Among them was journalist Faezeh Abbasi, who said, “There is no limit to misogyny here [in Iran].”
Women are deprived of equal rights in areas such as divorce and child custody.
Iranian women also need the permission of their fathers or husbands to travel and they have to cover their hair and body when in public.
Women have for a long time pushed back against such discriminatory practices and laws while calling for more rights.
The rise of social media has provided women’s rights defenders with a platform to increasingly challenge the restrictions.
On October 26, the head of Royan’s city council, Kambakhsh Salari, announced that the images of the women at the cemetery had been restored.

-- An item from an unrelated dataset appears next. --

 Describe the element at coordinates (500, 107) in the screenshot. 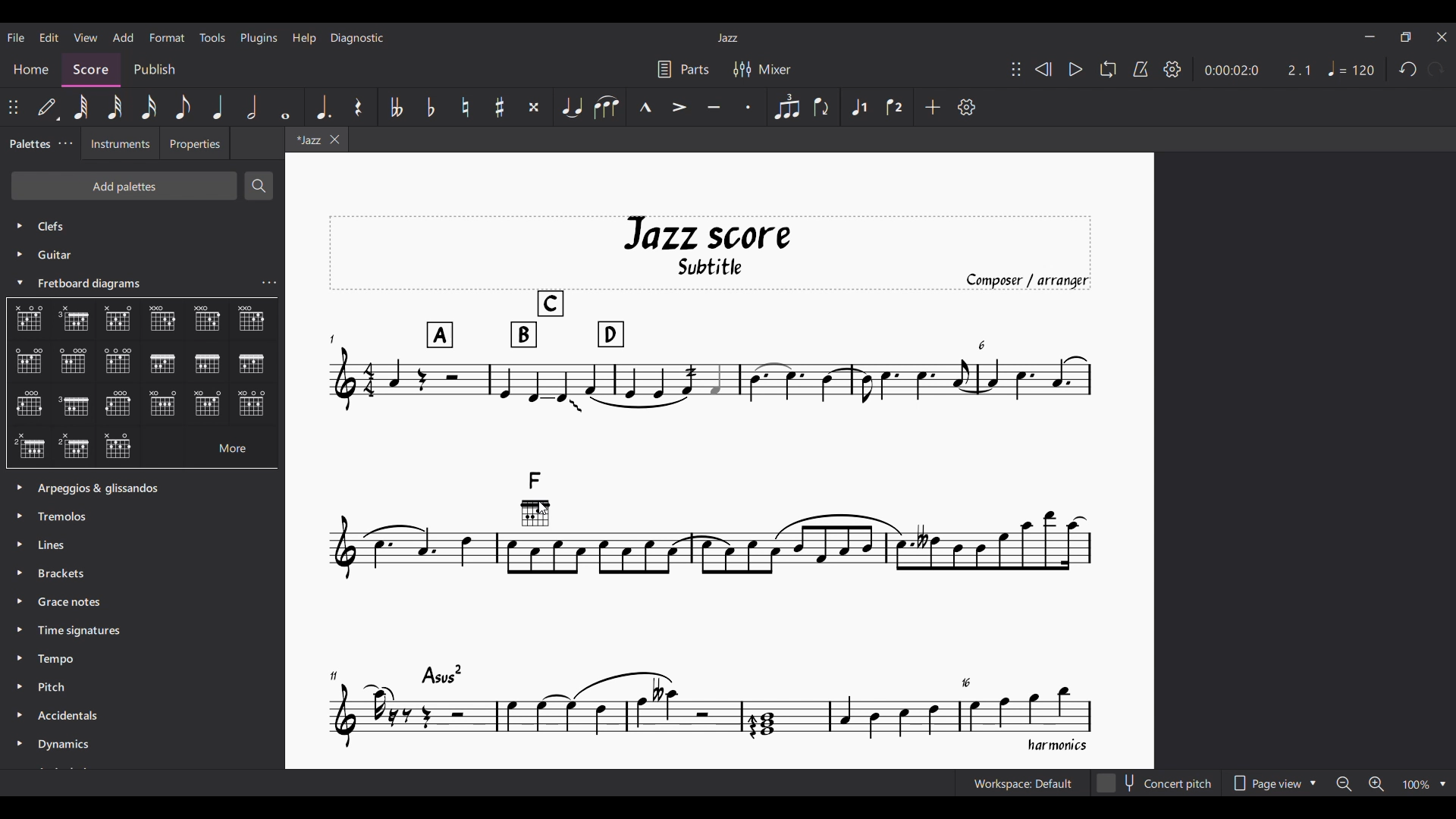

He said the cemetery’s board had also apologized to the families affected.
“It was one individual’s mistake,” Royan Governor Ali Shadman said earlier this week, adding that the tombstones had been fixed “in the shortest time possible.”
“The tombs belong to elderly women, but even if they were young — since their images are with full hijab — there is no problem with them,” he said.
In past years, graves of members of the Baha’i faith have reportedly been desecrated in Iran.
In 2014, the International Baha’i community accused Iran of excavating a cemetery in the southern city of Shiraz where dozens of Baha’i followers are buried.
Baha’is face persecution in Iran, where their faith is not officially recognized.